There are tens of thousands of genes in the human genome: the tiny distortions of DNA and RNA that combine to express all the characteristics and characteristics that make us all unique. Each gene has a name and alphanumeric code, called a symbol, that scientists use to coordinate research. But in the past year or so, about 27 human genes have been renamed, all because Microsoft Excel has been misreading their symbols as dates.
The problem is not as surprising as it first seems. Excel is a behemoth in the spreadsheet world, and scientists often use it to track their work and even conduct clinical trials. But its default setting is for a more mundane application, so when a user enters an alphanumeric symbol of a gene into a spreadsheet, such as MARCH1, the acronym for “Membrane Association Ring-CH Finger 1”, Excel converts it to a date: 1-Mar (March 1).
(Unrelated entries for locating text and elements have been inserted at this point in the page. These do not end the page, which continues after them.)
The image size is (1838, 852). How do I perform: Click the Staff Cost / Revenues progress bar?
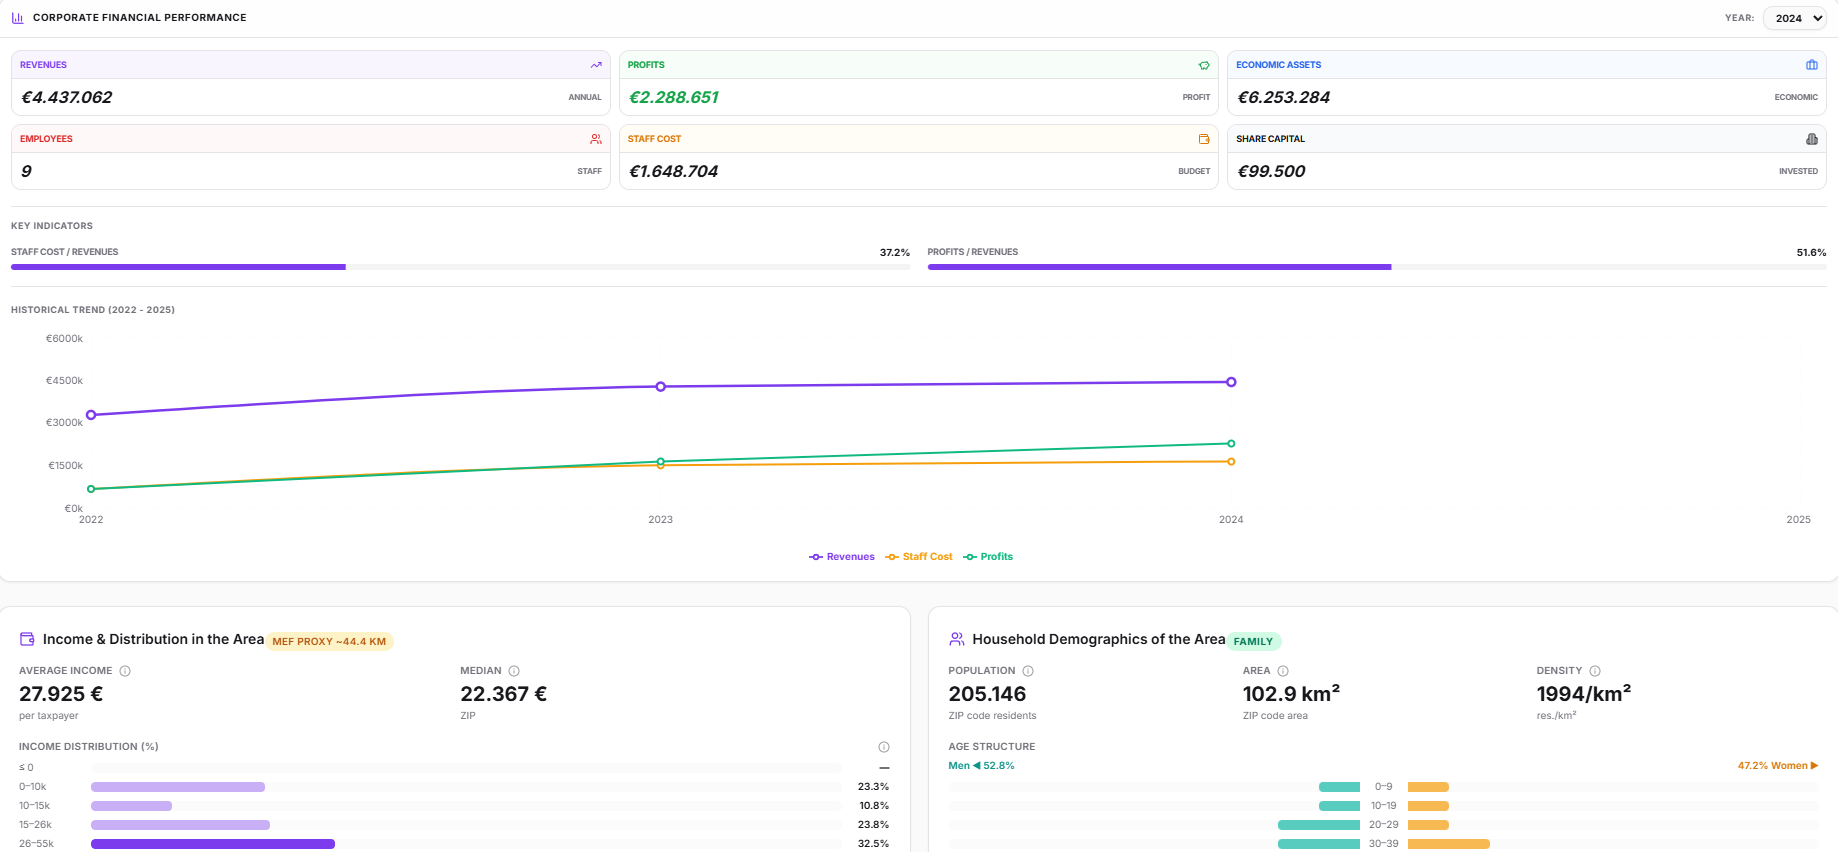point(460,267)
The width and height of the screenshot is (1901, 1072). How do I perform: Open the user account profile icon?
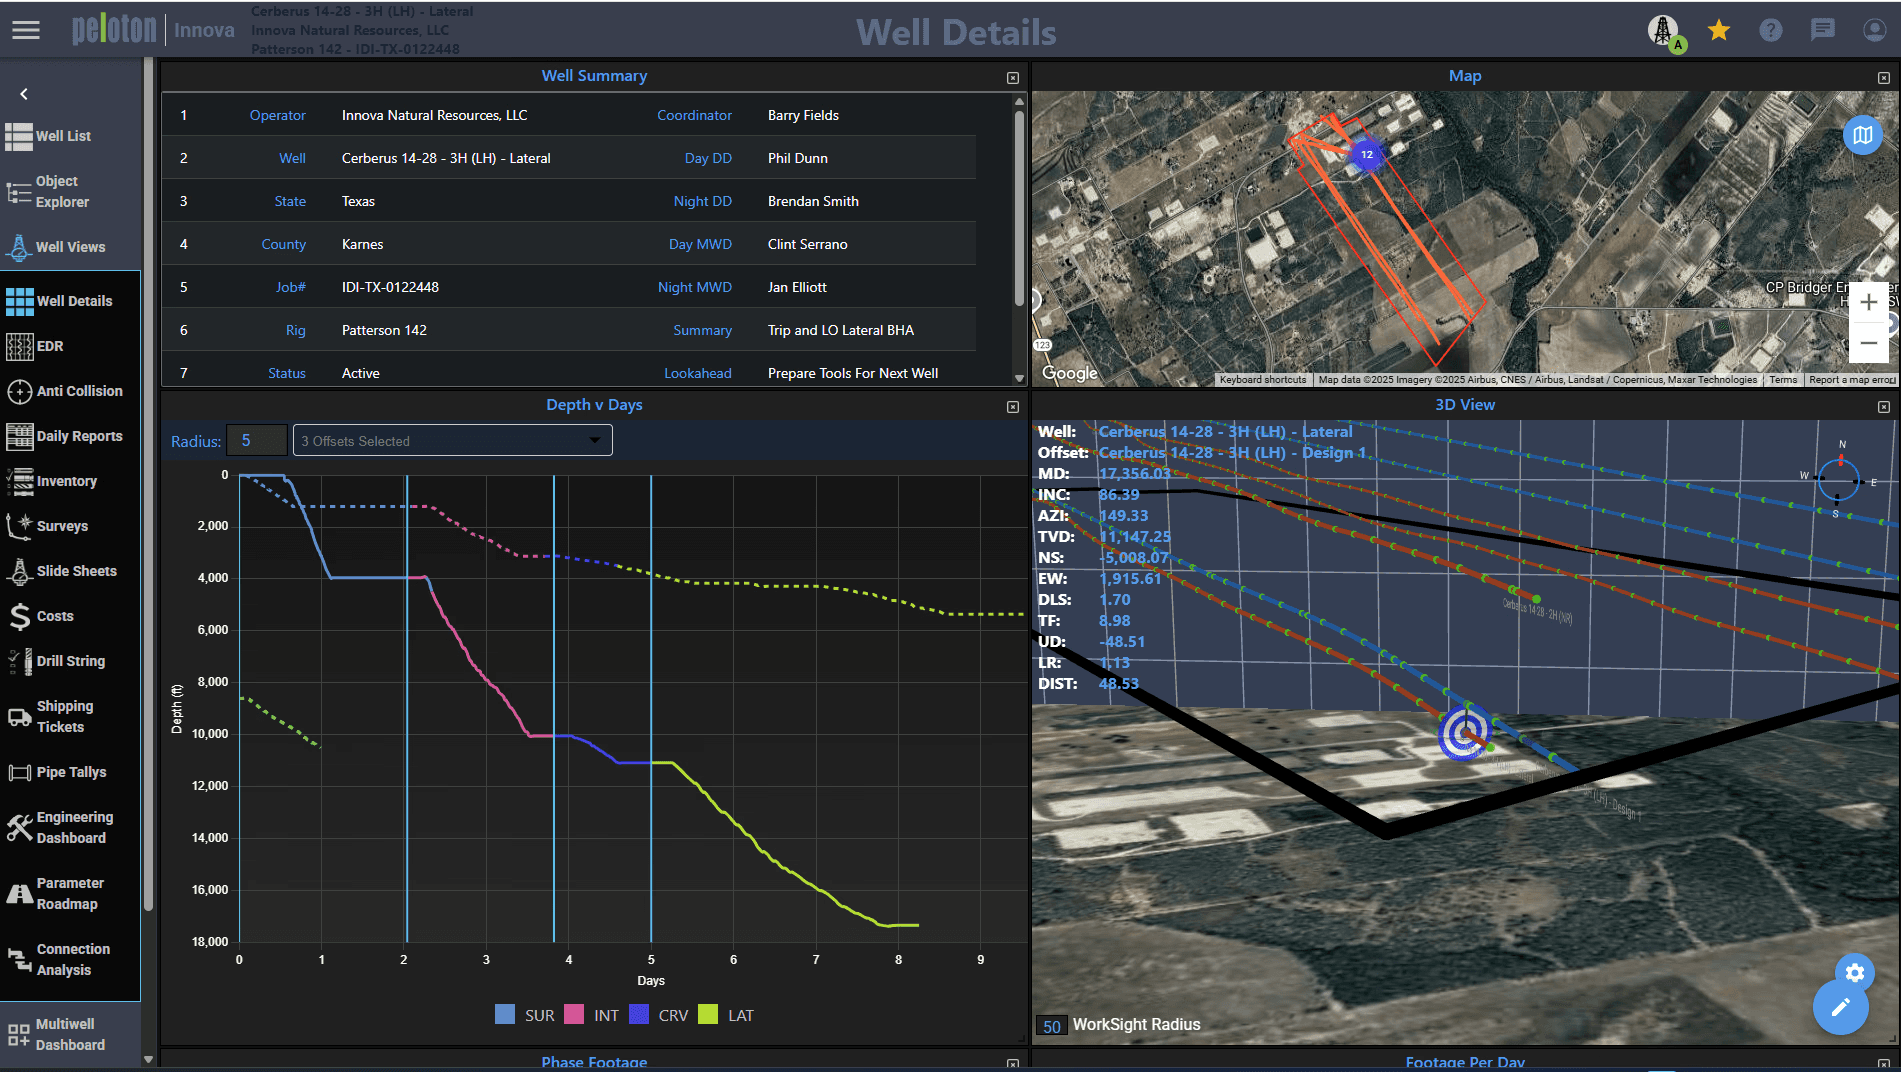[1874, 30]
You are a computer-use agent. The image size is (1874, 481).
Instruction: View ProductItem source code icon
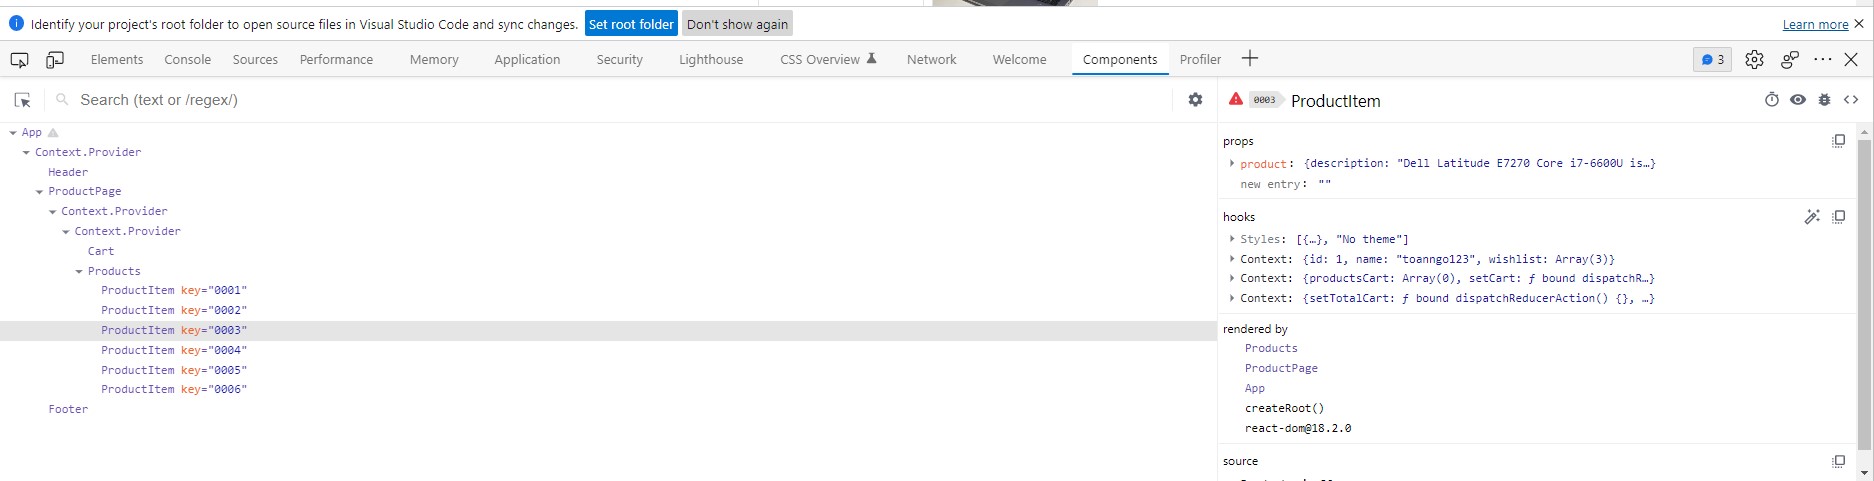pyautogui.click(x=1851, y=100)
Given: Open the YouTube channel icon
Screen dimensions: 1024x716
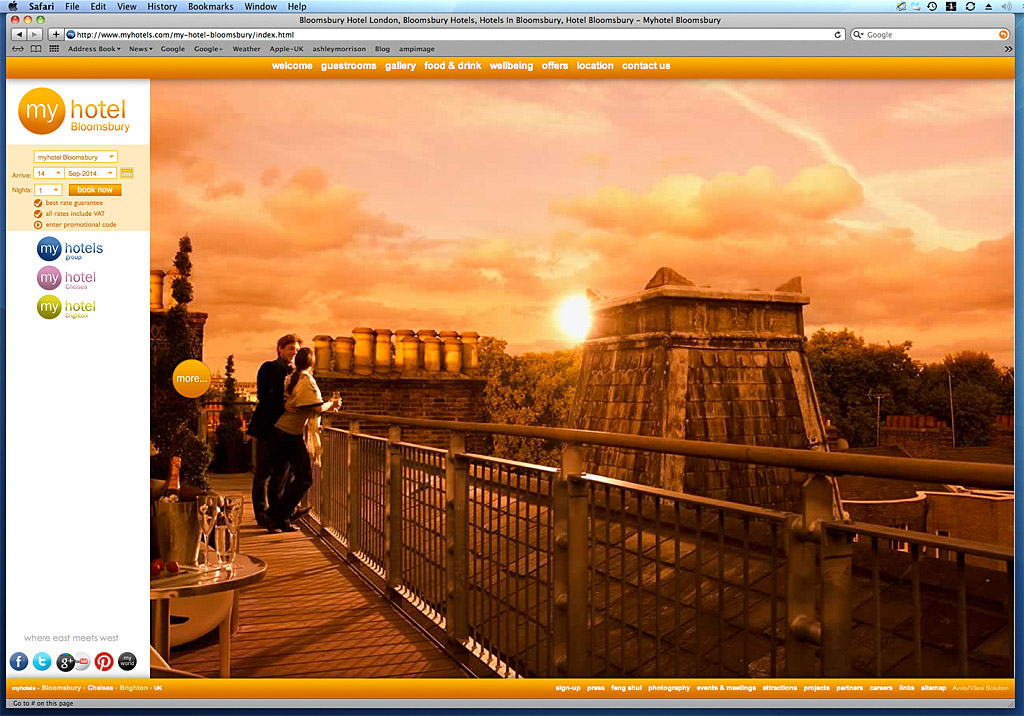Looking at the screenshot, I should pos(83,661).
THE STUDY FOUND THAT ONE-FIFTH OF THE GENETIC DATA IN THE PAPER WAS AFFECTED BY EXCEL ERRORS. It was very frustrating, even dangerous, that scientists had to organize and recover the damaged data by hand. It is also surprisingly widespread and even affects peer-reviewed scientific work. A 2016 study examined genetic data shared next to 3,597 published papers and found that about one-fifth of the data were affected by Excel errors.
There is no easy solution to this error. Excel does not offer the option to turn off this auto-formatting, and the only way to avoid this is to change the data type of each column. Even so, scientists may revise their data, but as long as someone else opens the same spreadsheet in Excel without thinking, the error will be reintroduced.
But help has come, and that’s the HUGO Gene Naming Council, the scientific body responsible for standardizing genetic names. This week, HGNC released new gene naming guidelines, including symbols for affecting data processing and retrieval. From now on, human genes and the proteins they express will be named with Excel’s auto-formatting in mind. In other words, the symbol MARCH1 is now MARCHF1, and SEPT1 becomes SEPTIN1, and so on. HGNC will store records of old symbols and names to avoid future confusion. So far, the names of about 27 genes have changed in this way over the past year, but the guidelines themselves were not officially released until this week.